Neticede, hükümet görevlileri ve oligarşik çevreler, deniz aşırı,  vergilendirilmeyen varlıklarını ülkeye geri getirmeli; vergilerini ödeyip ulusal çıkarlara katkıda bulunmalı. Kimileri, bu konudaki tartışmalar sürerken, demir parmaklıklar ardında vakit geçirmeli. Putin yeni başkanlık döneminde, bir kez daha seçkinler arasında bir düzen sağlamak için yönetimde olacak.

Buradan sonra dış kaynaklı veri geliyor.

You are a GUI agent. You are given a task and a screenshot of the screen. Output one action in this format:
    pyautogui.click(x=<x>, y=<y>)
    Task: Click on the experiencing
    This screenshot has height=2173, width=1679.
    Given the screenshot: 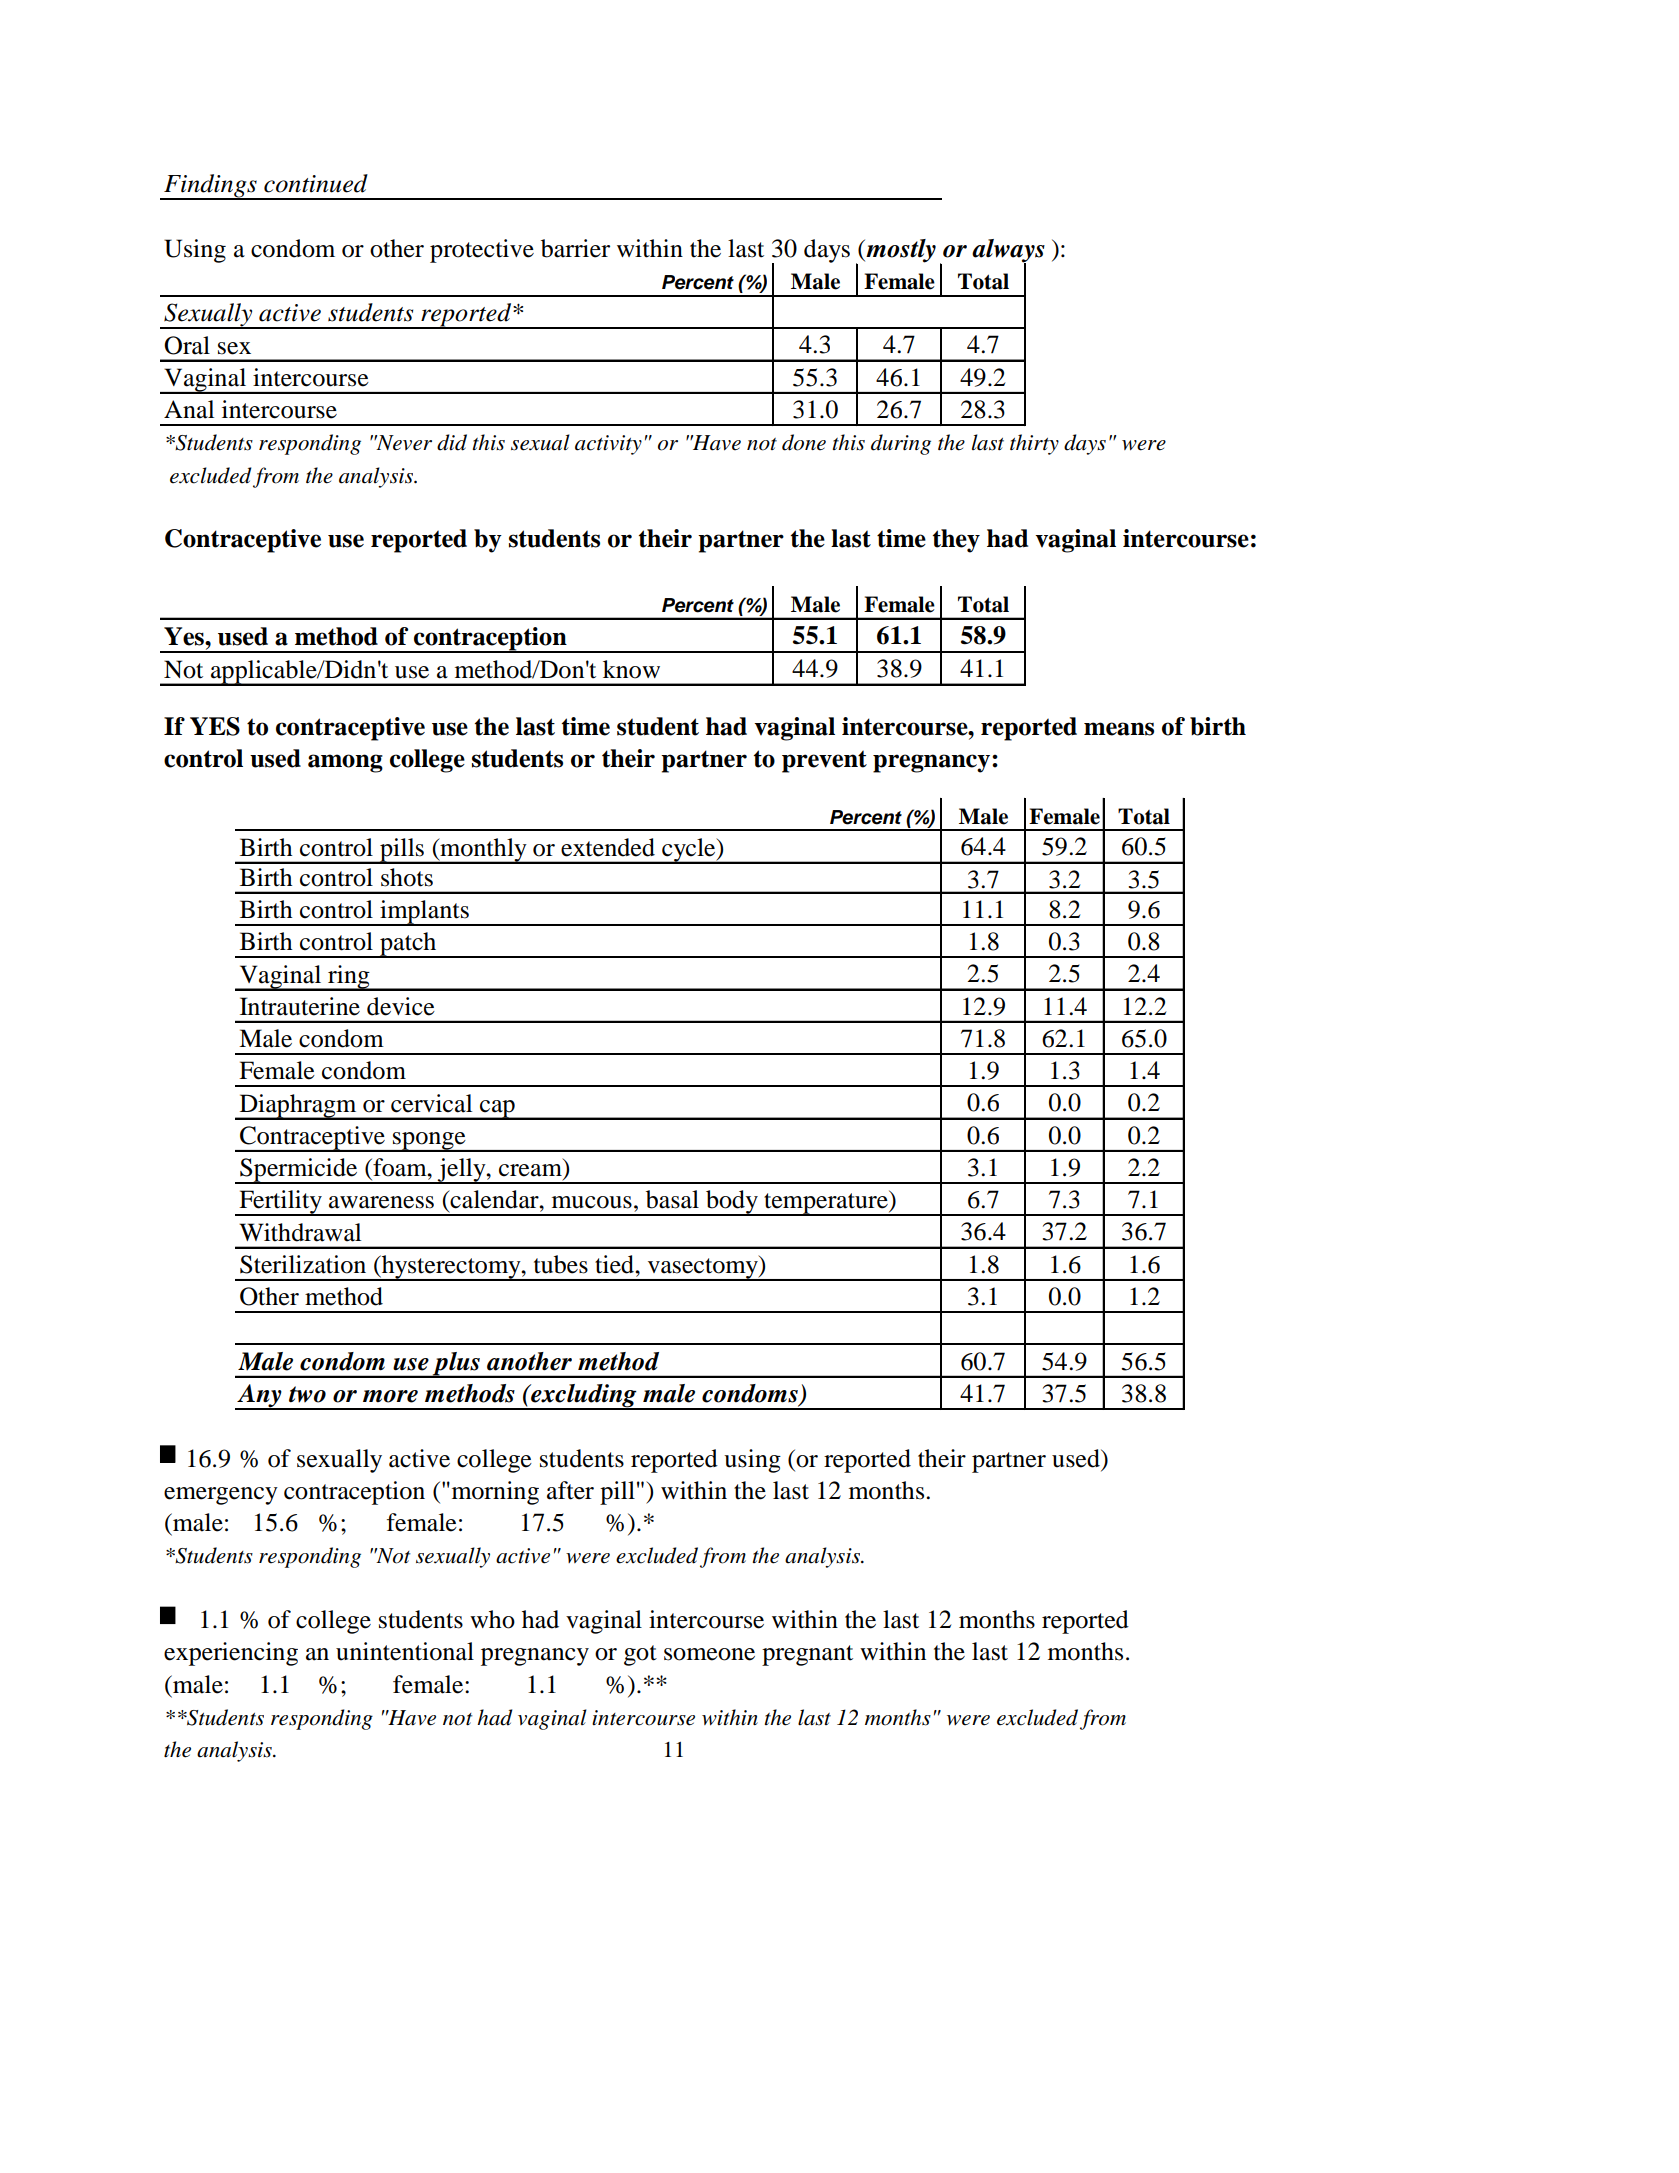 What is the action you would take?
    pyautogui.click(x=231, y=1654)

Bir de diğer senaryoya göz atalım. Putin ve rejimin kendilerini bir çıkmaza soktuğunu ve Başkan’ın tek başına hareket ettiğini varsayalım. “Gece” yöneticileri kendi istedikleri yönde hareket ederse, Başkan’ın Ulyukayev’i hapsetmek isteyip istememesi önemini yitirecek; bu durumda asıl tartışma, iradesini devletin oldukça önem taşıyan bir meselesinde ortaya koymaması olacak.

Bu senaryo gerçekleşirse, rejim artık Başkan’a itaat etmeyecek. Onu, artık gerçek gücünü kullanmayan ve bu nedenle “gece yöneticileri” olmadan ülkeyi yönetemeyen, sistemin başındaki temsili bir yönetici gibi, kendilerine muhtaç olarak görecekler.

Şayet günümüzde yaşanan durum buysa, Putin başkan olarak dördüncü döneminde gerçek bir meydan okumayla yüz yüze kalacak. Emeklilik yıllarına resmi olarak “Putin'in dördüncü dönemi” dense bile ya Başkan “gece yöneticilerini” emekli edecek ya da kendisi emekli olacak.

Rusya’daki devlet bürokratları bundan daha büyük bir mücadeleyle karşı karşıya. Kendileri, Başkan’ın çevresinde oluşan patronlar ağına boyun eğmeye ve yasadışı işleri görmezden gelmeye hazırlar mı?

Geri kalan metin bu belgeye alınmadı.